Otros indicadores claves para la recuperación están
en que el mercado laboral formal registró una recuperación que creció de
octubre a noviembre a una tasa real del 5.6%. Asimismo, el empleo formal
privado creció en el periodo octubre-noviembre 2024 a una tasa de 6.2%. Este
crecimiento se da básicamente por la producción agropecuaria con destino a la
exportación.
El aumento de la inversión pública que impulsó la
construcción de infraestructura (1170 proyectos de infraestructura), mejorando
la conectividad y la generación de empleo. Gracias al destrabe de obras
paralizadas, se permitió la ejecución de proyectos en forma paralela a la
elaboración del expediente técnico.
El sector turismo se reactivó con fuerza, atrayendo
a un número importante de turistas, gracias a la reactivación de las
actividades turísticas que promovió el turismo comunitario en las diferentes
regiones, certificación de empresas turísticas que promuevan la conservación de
los recursos naturales.
Se produjo un incremento del consumo interno por la
liberación de la compensación por tiempo de servicios y el retiro de los fondos
de las AFP. Esta mayor liquidez en las familias trajo como consecuencia un
mayor consumo de bienes y servicios, beneficiando al comercio minorista, la
manufactura y los servicios.
Esta situación que se lee en datos estadísticos y
se comenta en la prensa escrita, radial y televisiva no se aprecia en los
mercados, en donde el ama de casa siente que los productos de primera necesidad
han subido de precio y los sueldos y salarios no han aumentado, por lo que la
percepción de la gente no es la misma que tienen los economistas. Notándose un
divorcio entre los datos económicos y la realidad de los mercados. La economía
se ha dinamizado gracias a la liberación de la CTS y el retiro de las AFP. Vale
decir que el valor futuro se trajo a valor presente, dejando un futuro incierto
de recursos a los hogares más necesitados.

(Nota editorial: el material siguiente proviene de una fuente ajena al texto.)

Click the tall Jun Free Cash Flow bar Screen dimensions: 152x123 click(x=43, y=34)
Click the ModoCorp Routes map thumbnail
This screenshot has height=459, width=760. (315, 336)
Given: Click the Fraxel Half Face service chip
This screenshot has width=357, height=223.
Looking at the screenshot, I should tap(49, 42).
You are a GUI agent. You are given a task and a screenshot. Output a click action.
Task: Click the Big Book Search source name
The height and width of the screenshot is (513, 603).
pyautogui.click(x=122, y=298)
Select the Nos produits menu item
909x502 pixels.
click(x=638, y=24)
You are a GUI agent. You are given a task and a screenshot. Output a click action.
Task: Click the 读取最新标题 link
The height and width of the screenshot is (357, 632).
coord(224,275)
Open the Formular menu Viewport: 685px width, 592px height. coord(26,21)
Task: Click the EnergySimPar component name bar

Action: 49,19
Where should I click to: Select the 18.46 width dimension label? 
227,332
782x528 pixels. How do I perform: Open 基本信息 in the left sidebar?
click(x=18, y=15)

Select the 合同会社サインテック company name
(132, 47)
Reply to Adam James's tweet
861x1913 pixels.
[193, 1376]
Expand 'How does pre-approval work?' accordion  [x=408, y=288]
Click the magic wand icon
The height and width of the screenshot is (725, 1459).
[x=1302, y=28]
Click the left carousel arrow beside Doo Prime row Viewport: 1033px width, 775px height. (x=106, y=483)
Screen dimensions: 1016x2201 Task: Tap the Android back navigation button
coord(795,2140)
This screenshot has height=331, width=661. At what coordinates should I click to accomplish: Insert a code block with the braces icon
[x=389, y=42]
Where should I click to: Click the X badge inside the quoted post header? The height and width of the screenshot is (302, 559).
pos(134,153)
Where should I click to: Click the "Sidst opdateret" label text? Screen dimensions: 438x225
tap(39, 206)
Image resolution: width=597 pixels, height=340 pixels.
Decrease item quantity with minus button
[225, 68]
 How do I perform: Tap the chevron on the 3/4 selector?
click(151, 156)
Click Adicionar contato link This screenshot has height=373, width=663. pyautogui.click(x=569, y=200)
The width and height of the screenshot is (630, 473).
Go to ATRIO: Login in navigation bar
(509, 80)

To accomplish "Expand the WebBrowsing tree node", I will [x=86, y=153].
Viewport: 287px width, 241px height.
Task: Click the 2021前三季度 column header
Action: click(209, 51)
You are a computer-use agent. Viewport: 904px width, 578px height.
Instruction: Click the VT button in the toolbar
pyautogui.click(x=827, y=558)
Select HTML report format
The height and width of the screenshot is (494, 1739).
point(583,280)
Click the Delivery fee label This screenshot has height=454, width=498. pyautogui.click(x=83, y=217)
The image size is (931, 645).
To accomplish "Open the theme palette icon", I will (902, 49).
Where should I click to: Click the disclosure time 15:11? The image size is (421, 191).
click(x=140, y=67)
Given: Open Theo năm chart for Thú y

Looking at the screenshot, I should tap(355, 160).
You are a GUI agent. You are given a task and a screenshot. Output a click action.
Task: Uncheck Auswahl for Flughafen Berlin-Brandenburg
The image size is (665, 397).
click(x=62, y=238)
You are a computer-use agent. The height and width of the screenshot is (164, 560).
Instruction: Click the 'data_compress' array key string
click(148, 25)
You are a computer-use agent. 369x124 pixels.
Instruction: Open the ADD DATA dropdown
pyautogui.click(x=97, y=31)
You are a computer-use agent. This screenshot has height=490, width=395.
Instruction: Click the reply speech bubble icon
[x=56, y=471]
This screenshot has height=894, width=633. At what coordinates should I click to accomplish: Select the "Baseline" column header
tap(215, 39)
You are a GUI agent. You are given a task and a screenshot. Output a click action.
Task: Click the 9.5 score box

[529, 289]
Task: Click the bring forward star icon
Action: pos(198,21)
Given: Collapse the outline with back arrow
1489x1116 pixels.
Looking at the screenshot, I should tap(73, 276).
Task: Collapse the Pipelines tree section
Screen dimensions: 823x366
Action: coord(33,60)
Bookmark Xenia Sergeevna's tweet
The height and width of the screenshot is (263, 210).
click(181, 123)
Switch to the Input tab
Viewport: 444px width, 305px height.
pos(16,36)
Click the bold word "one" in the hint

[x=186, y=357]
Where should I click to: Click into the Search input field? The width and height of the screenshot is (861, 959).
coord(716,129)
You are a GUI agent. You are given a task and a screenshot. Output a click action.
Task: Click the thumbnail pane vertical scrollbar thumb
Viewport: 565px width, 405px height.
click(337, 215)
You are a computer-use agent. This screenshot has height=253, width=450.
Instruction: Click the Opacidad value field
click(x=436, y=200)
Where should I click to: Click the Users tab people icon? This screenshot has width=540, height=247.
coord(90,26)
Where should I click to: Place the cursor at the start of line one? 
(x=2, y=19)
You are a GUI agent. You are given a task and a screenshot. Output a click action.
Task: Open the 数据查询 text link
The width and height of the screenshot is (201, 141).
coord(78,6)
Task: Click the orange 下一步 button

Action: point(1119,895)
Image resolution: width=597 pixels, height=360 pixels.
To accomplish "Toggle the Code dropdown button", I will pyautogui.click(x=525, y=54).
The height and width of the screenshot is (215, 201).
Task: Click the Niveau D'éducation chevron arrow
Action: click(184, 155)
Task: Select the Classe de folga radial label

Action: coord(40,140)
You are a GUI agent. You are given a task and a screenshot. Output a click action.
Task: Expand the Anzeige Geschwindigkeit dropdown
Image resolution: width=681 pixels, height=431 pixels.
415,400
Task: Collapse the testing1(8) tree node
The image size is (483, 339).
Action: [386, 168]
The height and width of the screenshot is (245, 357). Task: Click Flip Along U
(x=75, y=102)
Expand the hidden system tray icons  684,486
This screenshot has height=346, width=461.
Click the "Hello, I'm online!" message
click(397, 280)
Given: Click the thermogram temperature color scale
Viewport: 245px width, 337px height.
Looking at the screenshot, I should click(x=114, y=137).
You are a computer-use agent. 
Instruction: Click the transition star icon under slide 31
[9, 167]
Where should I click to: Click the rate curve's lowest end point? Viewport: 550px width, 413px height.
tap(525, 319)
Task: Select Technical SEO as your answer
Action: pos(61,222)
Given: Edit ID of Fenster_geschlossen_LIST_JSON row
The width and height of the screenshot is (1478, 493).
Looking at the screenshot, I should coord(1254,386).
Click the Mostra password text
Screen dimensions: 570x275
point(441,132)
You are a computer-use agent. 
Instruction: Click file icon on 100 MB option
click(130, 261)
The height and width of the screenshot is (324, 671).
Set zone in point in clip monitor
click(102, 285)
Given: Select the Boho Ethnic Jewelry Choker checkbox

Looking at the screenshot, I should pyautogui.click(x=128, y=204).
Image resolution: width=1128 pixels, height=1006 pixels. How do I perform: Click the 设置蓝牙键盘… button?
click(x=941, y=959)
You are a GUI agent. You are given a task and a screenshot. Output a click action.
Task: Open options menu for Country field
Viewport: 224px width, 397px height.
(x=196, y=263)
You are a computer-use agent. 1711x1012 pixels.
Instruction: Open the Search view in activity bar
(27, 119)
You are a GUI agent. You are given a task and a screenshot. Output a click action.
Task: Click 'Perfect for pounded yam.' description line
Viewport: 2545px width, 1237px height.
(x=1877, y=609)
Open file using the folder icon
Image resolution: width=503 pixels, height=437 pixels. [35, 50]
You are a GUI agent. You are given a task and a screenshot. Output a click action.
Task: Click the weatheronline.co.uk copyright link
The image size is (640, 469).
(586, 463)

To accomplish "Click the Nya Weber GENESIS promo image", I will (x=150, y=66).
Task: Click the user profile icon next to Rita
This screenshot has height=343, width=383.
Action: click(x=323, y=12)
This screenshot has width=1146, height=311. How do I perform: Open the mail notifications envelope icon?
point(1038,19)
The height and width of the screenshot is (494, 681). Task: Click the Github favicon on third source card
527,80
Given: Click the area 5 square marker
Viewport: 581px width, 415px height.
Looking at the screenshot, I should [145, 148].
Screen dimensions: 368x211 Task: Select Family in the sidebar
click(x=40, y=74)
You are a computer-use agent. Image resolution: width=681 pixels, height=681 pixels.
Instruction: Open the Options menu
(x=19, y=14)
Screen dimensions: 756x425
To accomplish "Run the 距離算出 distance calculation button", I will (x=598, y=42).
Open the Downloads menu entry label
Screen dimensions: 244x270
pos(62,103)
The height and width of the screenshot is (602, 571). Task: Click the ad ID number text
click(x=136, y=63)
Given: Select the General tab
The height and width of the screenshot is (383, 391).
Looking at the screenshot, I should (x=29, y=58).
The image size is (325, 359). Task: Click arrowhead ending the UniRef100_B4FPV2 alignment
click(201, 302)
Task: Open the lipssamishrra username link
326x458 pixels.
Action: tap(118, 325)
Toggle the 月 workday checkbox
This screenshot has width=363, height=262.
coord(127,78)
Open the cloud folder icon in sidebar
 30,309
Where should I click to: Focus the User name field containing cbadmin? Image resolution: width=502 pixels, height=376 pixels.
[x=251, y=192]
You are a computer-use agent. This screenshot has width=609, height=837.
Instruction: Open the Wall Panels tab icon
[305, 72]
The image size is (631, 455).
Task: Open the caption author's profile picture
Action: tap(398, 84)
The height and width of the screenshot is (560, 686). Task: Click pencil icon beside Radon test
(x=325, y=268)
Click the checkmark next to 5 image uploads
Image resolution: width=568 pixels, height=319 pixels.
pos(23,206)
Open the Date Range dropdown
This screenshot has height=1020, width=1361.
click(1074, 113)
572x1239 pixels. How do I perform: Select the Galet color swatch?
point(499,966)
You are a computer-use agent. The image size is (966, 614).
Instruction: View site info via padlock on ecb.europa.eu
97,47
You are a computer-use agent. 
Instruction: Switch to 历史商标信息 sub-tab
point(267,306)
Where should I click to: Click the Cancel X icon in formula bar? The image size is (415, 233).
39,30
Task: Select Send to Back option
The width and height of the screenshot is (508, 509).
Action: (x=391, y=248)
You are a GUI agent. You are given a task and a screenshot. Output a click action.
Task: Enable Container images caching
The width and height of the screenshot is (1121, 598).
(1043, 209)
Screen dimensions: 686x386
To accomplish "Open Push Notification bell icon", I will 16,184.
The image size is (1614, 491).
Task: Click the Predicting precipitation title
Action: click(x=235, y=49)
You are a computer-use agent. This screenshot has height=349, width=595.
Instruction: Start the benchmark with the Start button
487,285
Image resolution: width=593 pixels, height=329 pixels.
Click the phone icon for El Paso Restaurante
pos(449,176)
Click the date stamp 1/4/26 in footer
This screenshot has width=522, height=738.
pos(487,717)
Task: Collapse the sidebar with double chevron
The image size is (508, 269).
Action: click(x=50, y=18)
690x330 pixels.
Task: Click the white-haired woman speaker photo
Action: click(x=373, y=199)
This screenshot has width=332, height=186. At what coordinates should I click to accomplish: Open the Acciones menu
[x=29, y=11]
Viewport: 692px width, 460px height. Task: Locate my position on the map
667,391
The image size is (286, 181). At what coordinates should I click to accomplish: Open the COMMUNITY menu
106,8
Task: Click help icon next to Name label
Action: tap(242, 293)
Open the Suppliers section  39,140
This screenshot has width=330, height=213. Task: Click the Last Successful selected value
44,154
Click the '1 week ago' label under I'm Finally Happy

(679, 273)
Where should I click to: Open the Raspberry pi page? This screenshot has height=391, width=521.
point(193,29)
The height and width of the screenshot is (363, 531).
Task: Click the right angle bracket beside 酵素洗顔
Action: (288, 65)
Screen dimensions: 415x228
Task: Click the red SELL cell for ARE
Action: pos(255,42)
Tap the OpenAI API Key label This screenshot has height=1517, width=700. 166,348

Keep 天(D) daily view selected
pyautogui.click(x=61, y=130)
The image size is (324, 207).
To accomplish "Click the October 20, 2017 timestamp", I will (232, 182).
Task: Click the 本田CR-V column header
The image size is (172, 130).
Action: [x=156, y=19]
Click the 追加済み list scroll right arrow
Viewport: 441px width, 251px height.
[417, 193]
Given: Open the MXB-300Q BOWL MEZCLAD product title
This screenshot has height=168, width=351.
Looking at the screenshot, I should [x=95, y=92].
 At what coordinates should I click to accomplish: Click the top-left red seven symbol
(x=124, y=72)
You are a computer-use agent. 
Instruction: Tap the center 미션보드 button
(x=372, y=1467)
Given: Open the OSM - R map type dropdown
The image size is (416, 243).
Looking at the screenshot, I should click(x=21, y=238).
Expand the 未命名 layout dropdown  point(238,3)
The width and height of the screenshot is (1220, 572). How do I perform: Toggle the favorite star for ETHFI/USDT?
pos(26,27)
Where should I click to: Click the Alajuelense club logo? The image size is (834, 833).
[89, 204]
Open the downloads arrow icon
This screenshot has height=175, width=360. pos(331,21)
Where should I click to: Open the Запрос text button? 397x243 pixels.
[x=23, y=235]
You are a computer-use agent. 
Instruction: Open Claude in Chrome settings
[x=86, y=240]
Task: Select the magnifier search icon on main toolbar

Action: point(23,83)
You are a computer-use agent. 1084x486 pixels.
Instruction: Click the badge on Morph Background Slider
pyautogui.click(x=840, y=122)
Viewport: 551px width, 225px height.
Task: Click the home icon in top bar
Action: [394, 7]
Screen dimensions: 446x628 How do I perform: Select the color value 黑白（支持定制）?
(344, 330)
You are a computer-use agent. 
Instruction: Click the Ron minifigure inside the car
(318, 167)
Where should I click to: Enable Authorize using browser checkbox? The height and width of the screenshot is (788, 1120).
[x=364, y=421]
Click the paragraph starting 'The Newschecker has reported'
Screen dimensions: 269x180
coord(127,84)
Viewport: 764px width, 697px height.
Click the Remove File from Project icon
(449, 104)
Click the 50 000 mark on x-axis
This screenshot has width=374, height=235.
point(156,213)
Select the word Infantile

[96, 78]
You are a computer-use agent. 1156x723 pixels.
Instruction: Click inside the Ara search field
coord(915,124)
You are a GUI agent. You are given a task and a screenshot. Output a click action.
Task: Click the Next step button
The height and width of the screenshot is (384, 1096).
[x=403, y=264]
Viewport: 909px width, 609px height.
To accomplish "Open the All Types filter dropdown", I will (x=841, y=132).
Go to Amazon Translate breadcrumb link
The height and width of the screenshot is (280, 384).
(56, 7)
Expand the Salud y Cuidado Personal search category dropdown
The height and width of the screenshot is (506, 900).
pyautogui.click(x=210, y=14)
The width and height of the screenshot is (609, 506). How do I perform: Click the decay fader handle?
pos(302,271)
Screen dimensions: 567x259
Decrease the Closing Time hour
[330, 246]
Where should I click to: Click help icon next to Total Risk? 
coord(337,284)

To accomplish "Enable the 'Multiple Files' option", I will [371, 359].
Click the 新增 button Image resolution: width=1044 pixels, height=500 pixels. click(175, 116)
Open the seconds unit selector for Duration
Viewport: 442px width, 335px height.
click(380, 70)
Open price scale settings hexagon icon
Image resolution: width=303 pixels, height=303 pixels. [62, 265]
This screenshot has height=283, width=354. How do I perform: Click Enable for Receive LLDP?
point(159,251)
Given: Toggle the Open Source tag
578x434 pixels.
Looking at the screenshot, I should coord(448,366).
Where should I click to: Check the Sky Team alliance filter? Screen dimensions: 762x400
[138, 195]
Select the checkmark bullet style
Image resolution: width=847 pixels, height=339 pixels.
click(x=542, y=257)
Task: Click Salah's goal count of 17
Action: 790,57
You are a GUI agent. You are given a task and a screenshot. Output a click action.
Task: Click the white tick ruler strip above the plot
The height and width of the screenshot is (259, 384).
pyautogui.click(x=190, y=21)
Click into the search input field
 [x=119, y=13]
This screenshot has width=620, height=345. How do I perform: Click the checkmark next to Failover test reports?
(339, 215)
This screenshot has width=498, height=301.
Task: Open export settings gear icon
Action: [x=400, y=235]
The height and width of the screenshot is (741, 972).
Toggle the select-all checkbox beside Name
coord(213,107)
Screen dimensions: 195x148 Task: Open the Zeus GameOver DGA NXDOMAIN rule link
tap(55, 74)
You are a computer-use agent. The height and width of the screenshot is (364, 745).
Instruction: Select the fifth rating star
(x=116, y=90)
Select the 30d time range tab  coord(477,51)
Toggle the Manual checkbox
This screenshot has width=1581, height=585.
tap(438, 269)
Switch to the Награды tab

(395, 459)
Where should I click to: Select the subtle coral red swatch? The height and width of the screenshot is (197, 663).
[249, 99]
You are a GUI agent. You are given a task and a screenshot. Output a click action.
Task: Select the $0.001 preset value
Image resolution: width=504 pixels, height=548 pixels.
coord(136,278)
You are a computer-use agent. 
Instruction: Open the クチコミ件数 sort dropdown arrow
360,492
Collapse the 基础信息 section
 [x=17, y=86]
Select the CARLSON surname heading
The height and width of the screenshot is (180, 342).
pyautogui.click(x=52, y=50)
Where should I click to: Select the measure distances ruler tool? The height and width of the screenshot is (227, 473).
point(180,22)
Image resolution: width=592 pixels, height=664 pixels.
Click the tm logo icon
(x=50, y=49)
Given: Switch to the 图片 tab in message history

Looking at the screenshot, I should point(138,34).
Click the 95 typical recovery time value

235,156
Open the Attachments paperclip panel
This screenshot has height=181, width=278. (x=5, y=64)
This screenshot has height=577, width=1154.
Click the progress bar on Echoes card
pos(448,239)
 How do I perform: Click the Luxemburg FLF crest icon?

Para el año 2025, se estima que las proyecciones de
crecimiento serían de una economía sin presiones inflacionarias de demanda.
Vale decir, sin aumento de precios de los bienes y servicios.
Por otro lado, tenemos que el tipo de cambio sería
relativamente estable para el año 2025, tomando en cuenta que la inflación se
mantendría en el rango meta fijado por el BCRP. La gran preocupación que se
tendría es el ingreso del presidente Donald Trump respecto a los impactos
potenciales de los aranceles y el tema del déficit fiscal de los Estados Unidos.
En relación con los indicadores económicos internos,
el Perú mantendrá un superávit positivo respaldado por los altos precios de los
minerales, lo que asegura el pago del impuesto a la renta, un movimiento
económico que generará una alta oferta en dólares en el mercado local.